We govern any cloud infrastructure Bolt uses or plans to use in the future. Our responsibility is to understand its possibilities, limitations, and operational excellence needs. It also means being a cloud engineer with a magnifying glass ready to dive deeply into certain services. We also maintain and develop internal IoC practices and validate compliance with different requirements.
We’ve been tasked to guard the stateless infrastructure, using technologies like Docker, Kubernetes, Terraform, Ansible, Envoy, and Nginx to maintain and ensure scalability for the thousands of micro-services running in it. With all of the infrastructure in the Cloud and code, we have the opportunity to focus on automation and projects, which operate on a scale of Petabytes for both our network as well as storage. We have the power to steer the architecture but also the responsibility to ensure our services keep working at all times.
The Backend Platform team supports Bolt’s software engineers in their routines across multiple areas, including CI/CD pipelines, quality assurance and automation through testing automation, and code quality through linters.
The UI Platform team is responsible for developing and maintaining solutions which enable engineering teams at Bolt to build complex user interfaces.
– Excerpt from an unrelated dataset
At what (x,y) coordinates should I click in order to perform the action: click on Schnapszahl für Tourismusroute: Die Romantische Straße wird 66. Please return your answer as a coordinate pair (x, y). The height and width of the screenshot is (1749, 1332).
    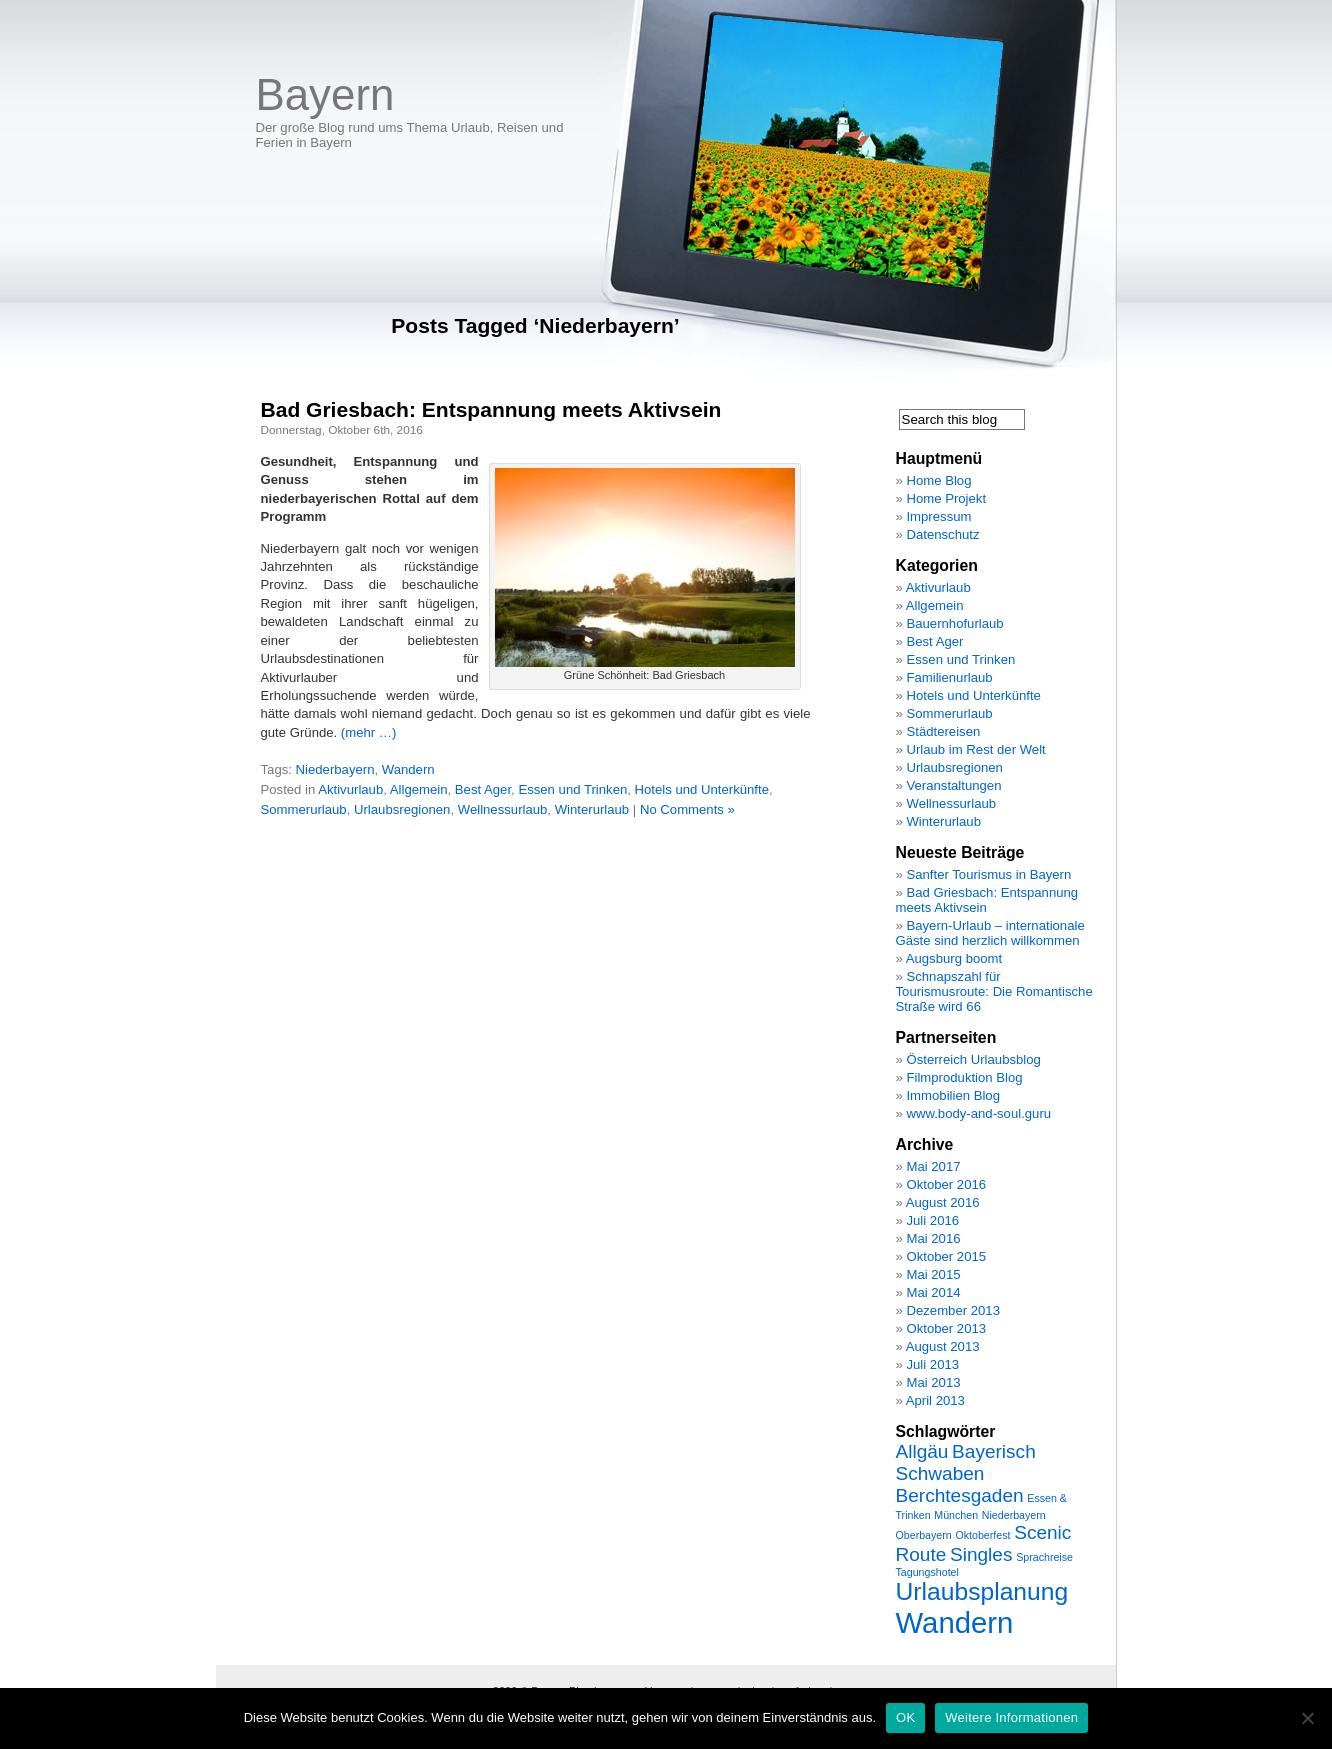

Our team’s work lies in the domain of various platforms such as Web, React Native and Node.js, as well as different parts of a diverse technical stack. We regularly interact with a few dozen engineering teams, and this amount is constantly increasing.
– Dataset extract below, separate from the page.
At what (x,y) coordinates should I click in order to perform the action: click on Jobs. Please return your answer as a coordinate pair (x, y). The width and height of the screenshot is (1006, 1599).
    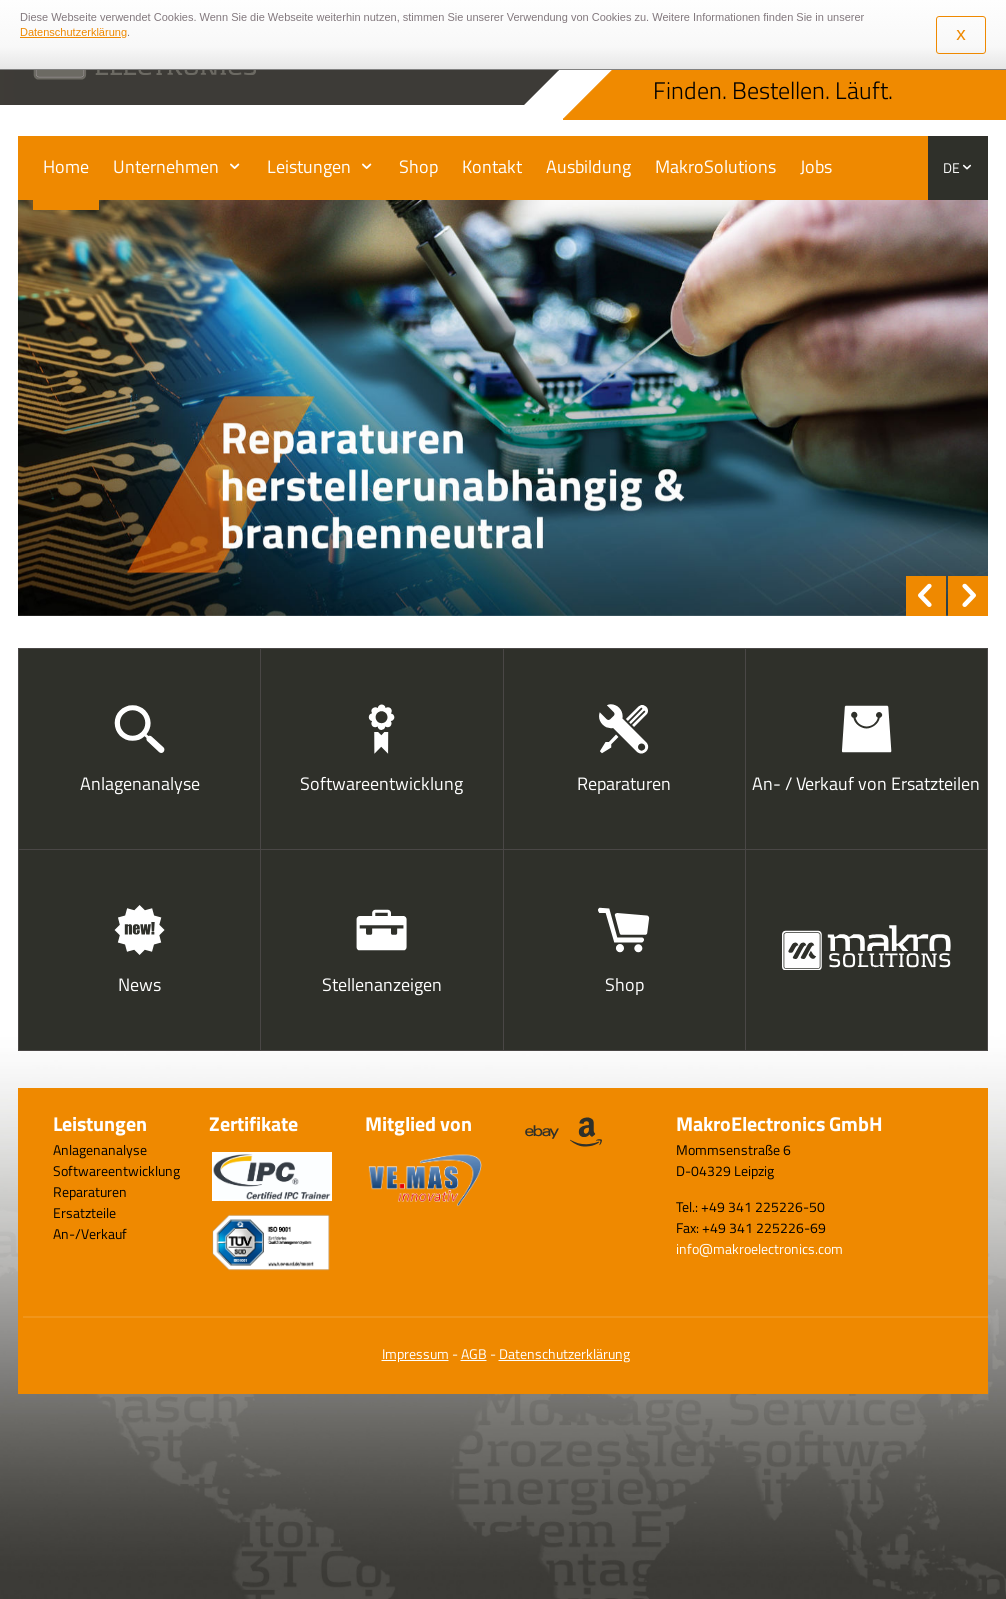
    Looking at the image, I should click on (816, 166).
The Data Engineering teams develop the Data Platform — an internal product to collect, access, process, and store huge amounts of data from different sources. In addition, we build the Data Science platform to optimise data storage and pre-processing and improve ML models' lifecycle. Our mission is to keep the highest possible data quality and maintain a delicate balance between data availability, lateness, completeness, and infrastructure costs.
Our team democratises the usage of data and machine learning by building a platform which solves common challenges of the production ML systems. We build infrastructure for training, testing, serving, and monitoring models at scale. We provide the AB Testing Platform — a scalable and extendible way to run AB tests so that other teams can define metrics computed for tests across all of the business verticals. The main programming languages used are Python and TypeScript (Node.js), and the team uses AWS, Airflow, Docker, and Spark, among other technologies.
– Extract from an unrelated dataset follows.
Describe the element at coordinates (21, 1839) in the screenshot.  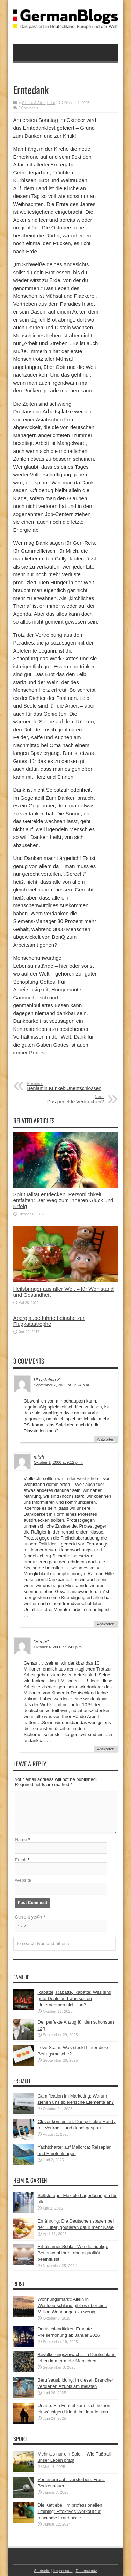
I see `Name` at that location.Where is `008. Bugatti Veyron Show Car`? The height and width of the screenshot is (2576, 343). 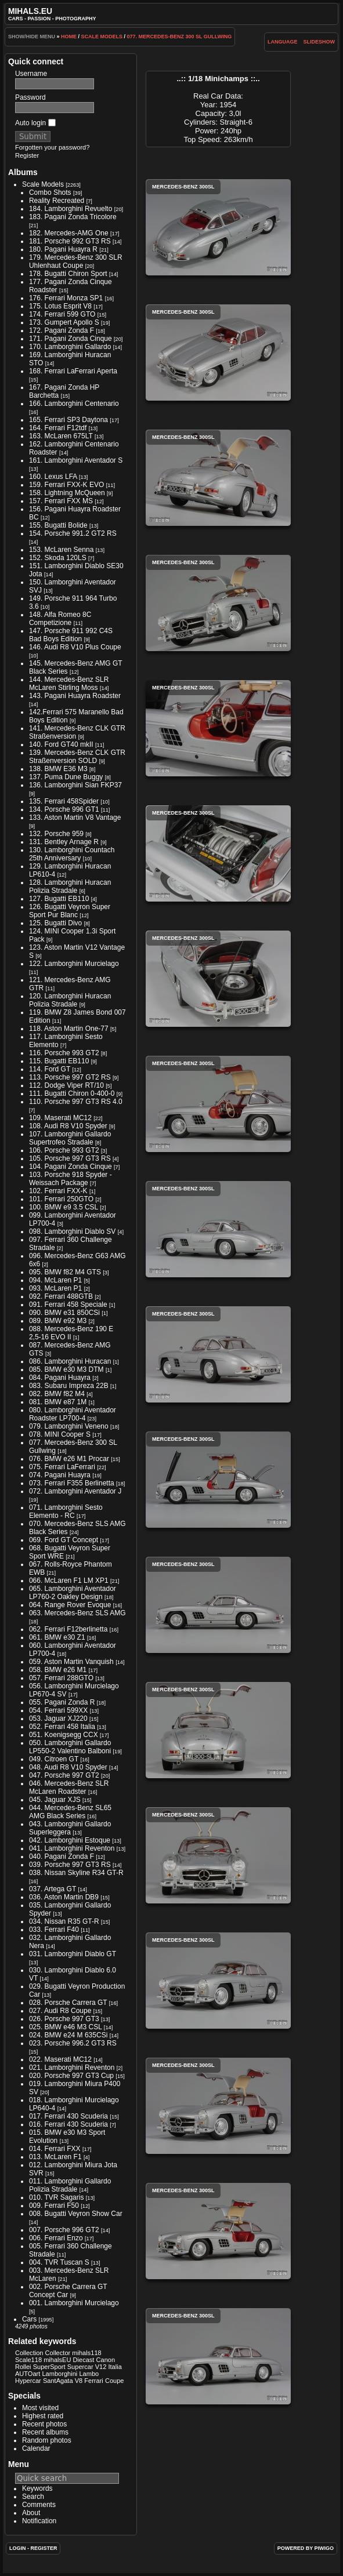 008. Bugatti Veyron Show Car is located at coordinates (75, 2214).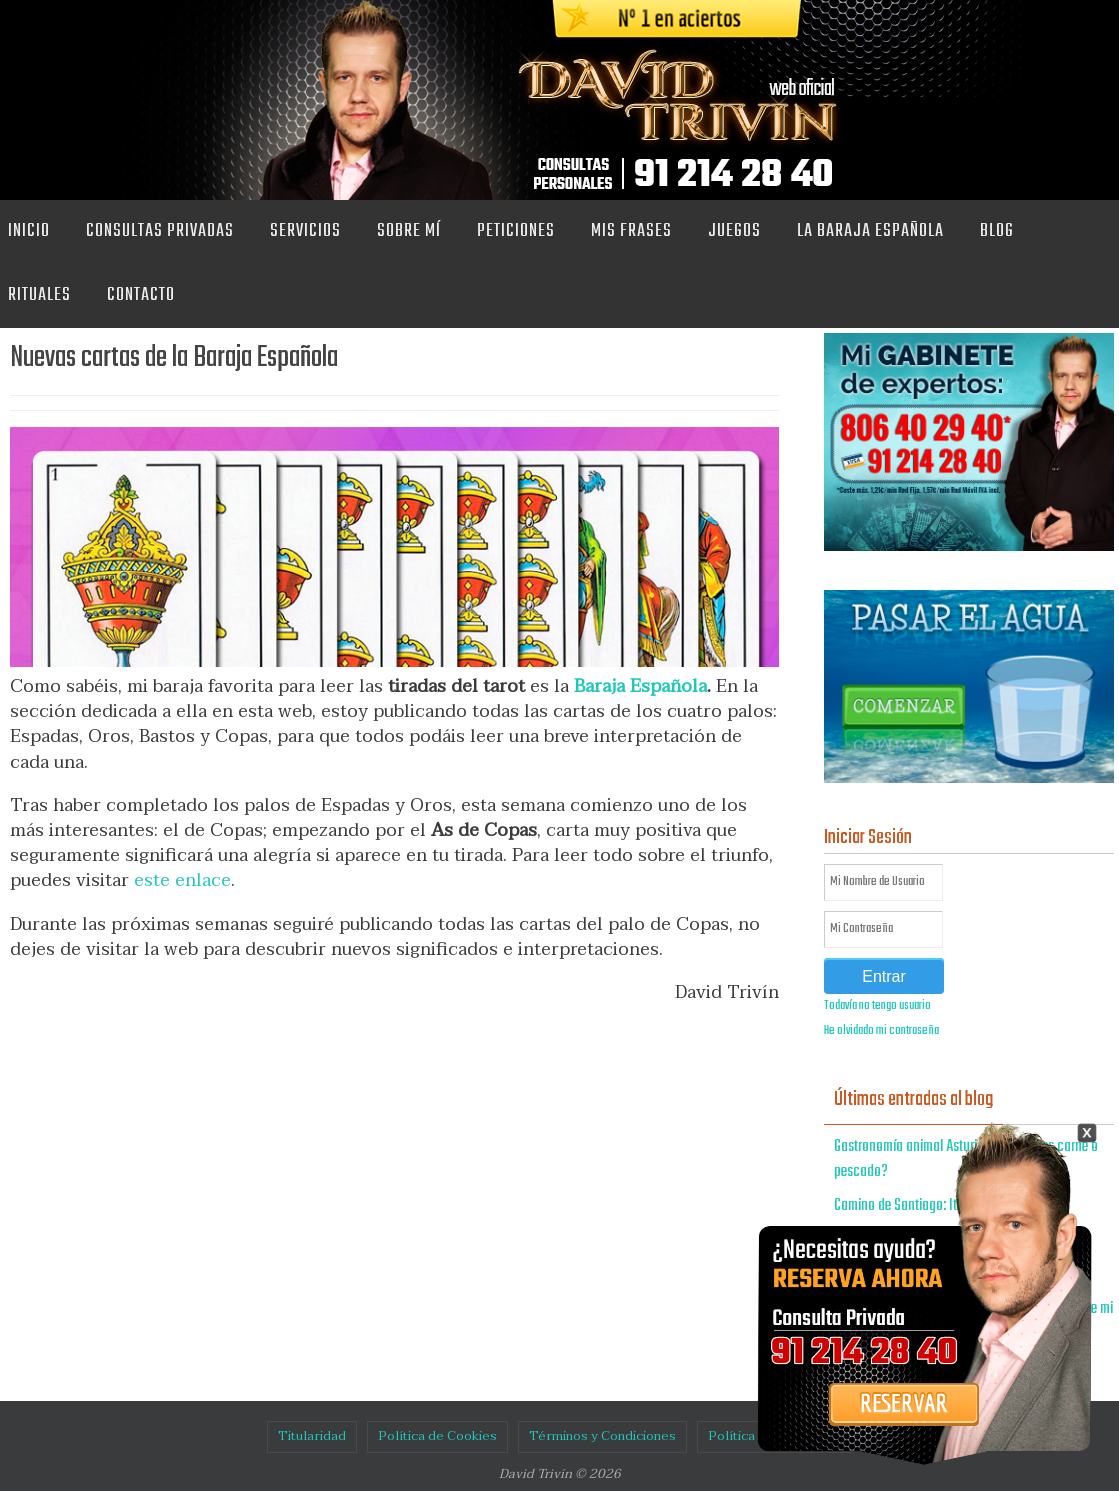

We provide a platform to access data insights. We’re responsible for the technical aspects of our data views: integration of Looker with Data Warehouse, definition and maintenance of incremental data views (using SQL & Python), and data access management solutions. We manage integrations with third-party data providers and build internal tools for Data Analysts.
The Data Transformation team works with AWS services (Redshift, S3, Batch, Spark — all managed using Terraform) building the Data Pipelines framework based on Airflow (Python, SQL) and Spark (Java, Scala, Python running on Databricks). We're building a platform that empowers other teams to build and run data processing pipelines.
The Data Lake team develops infrastructure for collecting, storing, and querying data from different sources. This includes mostly working with AWS services (Redshift and S3 managed using Terraform), PrestoDB, and tuning our Streaming System based on Kafka: writing stream processors with KSQL and Java. The main responsibilities include development, optimisations and improvements to the Data Lake ingestion pipelines.